Assignment
Once the pictures are set aside, reproduce all of the records exactly.

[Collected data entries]
Content starts

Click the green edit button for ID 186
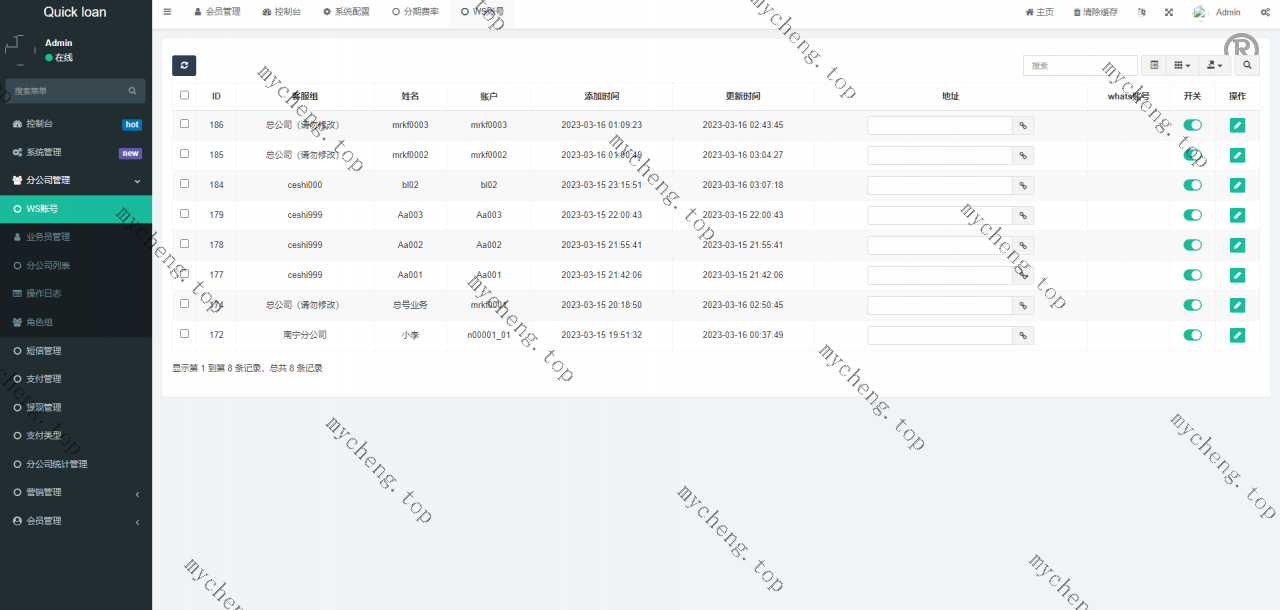The image size is (1280, 610). 1237,125
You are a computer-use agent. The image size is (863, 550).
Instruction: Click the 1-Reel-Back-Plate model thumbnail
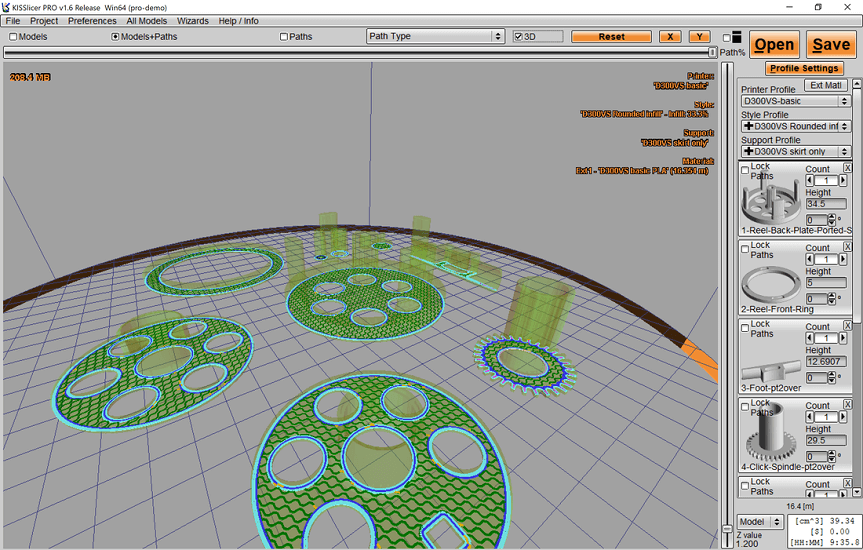click(770, 202)
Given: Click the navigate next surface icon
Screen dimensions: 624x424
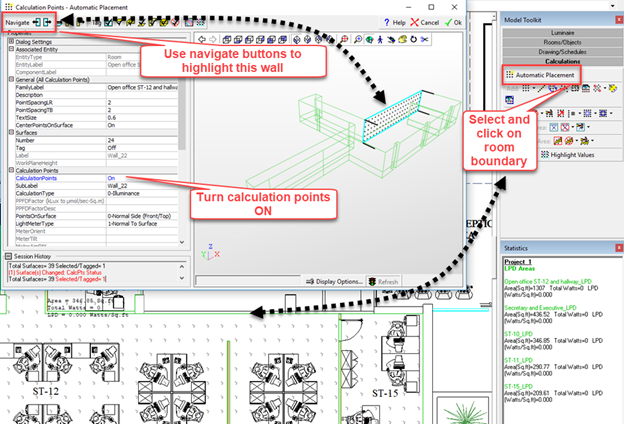Looking at the screenshot, I should (49, 21).
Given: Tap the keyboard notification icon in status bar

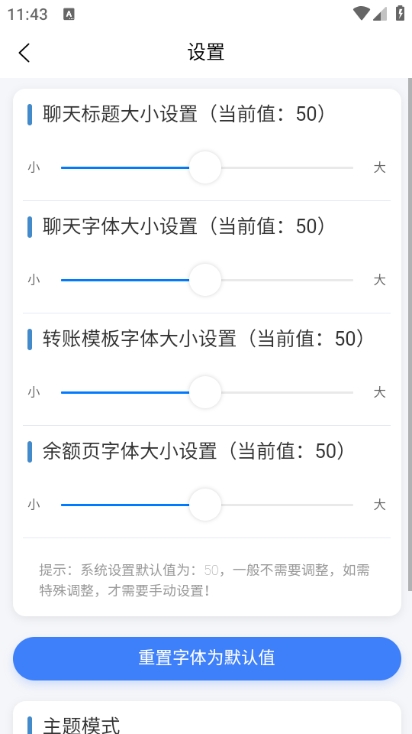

Content ends

Output for this task
Click the green edit button for ID 186
The image size is (1280, 610). 1237,125
You are a computer-use agent. The image size is (863, 550).
Instruction: Click the 1-Reel-Back-Plate model thumbnail
click(770, 202)
Given: Click the navigate next surface icon
Screen dimensions: 624x424
Looking at the screenshot, I should (49, 21).
Given: Tap the keyboard notification icon in status bar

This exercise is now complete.